Mariadb replication issues

mariadbreplication

First, I am not a DBA. Second, the person who set up mariadb left company recently.

On a corporate system, we have mariadb 5.5.2 running on two Dell servers, CentOS 7.3. Servers are about 16 months old. Never rebooted until July 2017. Noticed after that that data from server 1 (master) was not updating on server 2, which is slave. Missing some rows.

Following notes on mariadb replication here: https://mariadb.com/kb/en/the-mariadb-library/setting-up-replication/

Can connect slave server 2 to master server 1 with this:

CHANGE MASTER TO
MASTER_HOST='SOMEIP',       
MASTER_USER='esg',       <<< -- replication user, i think
MASTER_PASSWORD='*********',                
MASTER_PORT=3306,
MASTER_LOG_FILE='mysql-bin.000012', 
MASTER_LOG_POS=5067,
MASTER_CONNECT_RETRY=10;

On server 2, SHOW SLAVE STATUS shows a connection to the master SOMEIP.

When I run this command, from the link above:

GRANT REPLICATION SLAVE ON *.* TO esg;

I get:

ERROR 1045 (28000): Access denied for user 'esg'@'localhost' (using password: YES)

Running same command on master server 1 as --skip-grant-tables, user root, says operation not permitted under skip-grant-tables.

Wondering which way to go here. esg is only user I know about.


I set up replication with these directions:

http://www.techrepublic.com/article/how-to-set-up-database-replication-with-mariadb/

Currently see this on slave:

Slave_IO_State: Waiting for master to send event.

All other variables like Seconds_Behind_Master=0 look good. Slave_SQL_Running, Slave_IO_Running are YES. Never see replication tables/databases on slave.

Why do tutorials say to copy databases from master to slave? Replication should handle this.

Background

Added configurations for bind-address=0.0.0.0 to master/slave on both master and slave and create unique user ids for each of two affected servers. Get master_log_pos and master_log_file from master. Run these commands:

GRANT REPLICATION SLAVE ON *.* TO root;
​GRANT ALL PRIVILEGES ON *.* TO 'root'@'someIP' IDENTIFIED BY 'somePassword' WITH GRANT OPTION;

On slave, connect to master with command like this:

CHANGE MASTER TO MASTER_HOST='SOMEIP', MASTER_USER='esg',    
MASTER_PASSWORD='*********', MASTER_LOG_FILE='master1-bin.000012',MASTER_LOG_POS=5067;
START SLAVE;

Best Answer

If the esg user was already used for replication, you shouldn't need to grant privileges again. Login to the master server with he esg user, and execute show grants. This will confirm whether or not the esg user has REPLICATION SLAVE privilege.

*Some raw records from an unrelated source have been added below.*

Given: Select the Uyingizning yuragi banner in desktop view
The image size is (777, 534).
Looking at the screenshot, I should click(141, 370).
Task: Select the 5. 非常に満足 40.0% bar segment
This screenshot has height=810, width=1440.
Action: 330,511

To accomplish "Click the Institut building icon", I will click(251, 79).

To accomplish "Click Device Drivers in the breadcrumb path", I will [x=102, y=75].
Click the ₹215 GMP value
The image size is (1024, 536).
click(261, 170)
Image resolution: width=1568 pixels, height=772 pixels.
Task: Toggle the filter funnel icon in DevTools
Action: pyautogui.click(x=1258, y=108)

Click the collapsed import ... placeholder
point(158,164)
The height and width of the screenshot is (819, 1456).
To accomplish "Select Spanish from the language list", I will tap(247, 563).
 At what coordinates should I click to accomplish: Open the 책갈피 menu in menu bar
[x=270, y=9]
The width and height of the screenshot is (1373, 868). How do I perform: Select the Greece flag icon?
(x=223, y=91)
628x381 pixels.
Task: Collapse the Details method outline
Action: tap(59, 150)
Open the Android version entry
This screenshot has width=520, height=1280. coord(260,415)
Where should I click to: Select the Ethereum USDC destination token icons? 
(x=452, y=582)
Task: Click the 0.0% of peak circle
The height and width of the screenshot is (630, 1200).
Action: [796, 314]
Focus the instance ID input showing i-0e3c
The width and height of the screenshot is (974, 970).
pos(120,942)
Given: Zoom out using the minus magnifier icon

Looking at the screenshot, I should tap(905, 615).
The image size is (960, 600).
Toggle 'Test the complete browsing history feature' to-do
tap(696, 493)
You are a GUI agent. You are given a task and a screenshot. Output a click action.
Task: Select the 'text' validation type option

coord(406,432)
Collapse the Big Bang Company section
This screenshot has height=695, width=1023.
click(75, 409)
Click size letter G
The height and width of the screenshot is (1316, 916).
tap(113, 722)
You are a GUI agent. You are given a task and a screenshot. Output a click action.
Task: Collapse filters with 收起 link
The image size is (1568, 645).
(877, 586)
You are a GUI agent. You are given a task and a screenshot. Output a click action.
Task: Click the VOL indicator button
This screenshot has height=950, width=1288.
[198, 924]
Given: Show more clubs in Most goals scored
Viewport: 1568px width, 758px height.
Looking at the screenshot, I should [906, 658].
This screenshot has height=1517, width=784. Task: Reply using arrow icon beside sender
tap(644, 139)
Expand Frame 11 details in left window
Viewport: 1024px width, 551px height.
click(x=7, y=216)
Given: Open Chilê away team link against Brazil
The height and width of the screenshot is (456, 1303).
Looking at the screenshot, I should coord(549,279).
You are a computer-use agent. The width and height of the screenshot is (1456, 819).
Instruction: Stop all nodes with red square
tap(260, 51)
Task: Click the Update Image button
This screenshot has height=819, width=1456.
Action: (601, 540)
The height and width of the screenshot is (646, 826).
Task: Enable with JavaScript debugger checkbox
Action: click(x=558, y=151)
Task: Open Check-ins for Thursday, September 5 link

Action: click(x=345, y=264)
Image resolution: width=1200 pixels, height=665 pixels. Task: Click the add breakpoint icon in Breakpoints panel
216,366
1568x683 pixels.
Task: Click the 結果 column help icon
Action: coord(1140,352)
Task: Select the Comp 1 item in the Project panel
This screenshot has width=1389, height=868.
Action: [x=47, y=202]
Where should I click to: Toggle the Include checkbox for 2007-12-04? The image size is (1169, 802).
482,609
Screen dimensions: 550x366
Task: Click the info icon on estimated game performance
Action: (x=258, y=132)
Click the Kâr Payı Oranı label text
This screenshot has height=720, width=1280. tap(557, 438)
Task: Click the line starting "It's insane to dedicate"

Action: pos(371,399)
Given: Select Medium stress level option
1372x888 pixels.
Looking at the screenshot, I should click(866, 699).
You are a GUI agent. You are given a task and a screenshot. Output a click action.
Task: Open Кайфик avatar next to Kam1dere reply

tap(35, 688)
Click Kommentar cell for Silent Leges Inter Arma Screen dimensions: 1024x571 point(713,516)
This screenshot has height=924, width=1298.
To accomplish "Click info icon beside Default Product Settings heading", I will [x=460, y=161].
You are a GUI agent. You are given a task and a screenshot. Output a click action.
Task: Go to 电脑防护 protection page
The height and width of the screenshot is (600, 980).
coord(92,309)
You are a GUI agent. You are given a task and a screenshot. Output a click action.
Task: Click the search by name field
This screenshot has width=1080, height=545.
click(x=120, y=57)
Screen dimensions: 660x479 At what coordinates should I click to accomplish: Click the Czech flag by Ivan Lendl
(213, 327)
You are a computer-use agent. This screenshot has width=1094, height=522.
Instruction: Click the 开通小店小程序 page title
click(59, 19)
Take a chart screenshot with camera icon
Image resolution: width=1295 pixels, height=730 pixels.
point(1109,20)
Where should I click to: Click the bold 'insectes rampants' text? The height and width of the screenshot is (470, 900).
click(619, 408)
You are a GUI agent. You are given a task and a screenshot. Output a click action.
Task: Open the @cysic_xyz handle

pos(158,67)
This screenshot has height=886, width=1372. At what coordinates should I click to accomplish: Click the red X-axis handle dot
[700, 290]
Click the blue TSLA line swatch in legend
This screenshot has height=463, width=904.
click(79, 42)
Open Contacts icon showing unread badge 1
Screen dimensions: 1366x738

If you don't already have it, get the root password set to something you know. That will be helpful for troubleshooting and setup/resync.

If you are unsure of the replication state, execute SHOW SLAVE STATUS and check the fields SLAVE_SQL_Running and SLAVE_IO_Running. If either of those are NO, then check the status for Error messages and #'s. If Replication is down, then that may be a cause of missing data.

If your SLAVE threads are running, check Seconds_Behind_Master. If that is not 0 (or something relatively close to 0), then your slave is behind, and that could be the missing data.

If the slave is up to date, and your missing some data, another possible cause is that another user with write privileges accidentally inserted/updated/deleted on the Slave instead of the master. Yes, this does happen.

Another possibility is data inconsistency from using Statement Based Replication, as opposed to Row Based Replication. Check show global variable like 'bingo_format' to determine if you're using statement or row based replication.

Beyond that, you might need to break your question down a bit more to understand what you're doing (rebuilding rep, vs restarting) and focusing in on one piece at a time.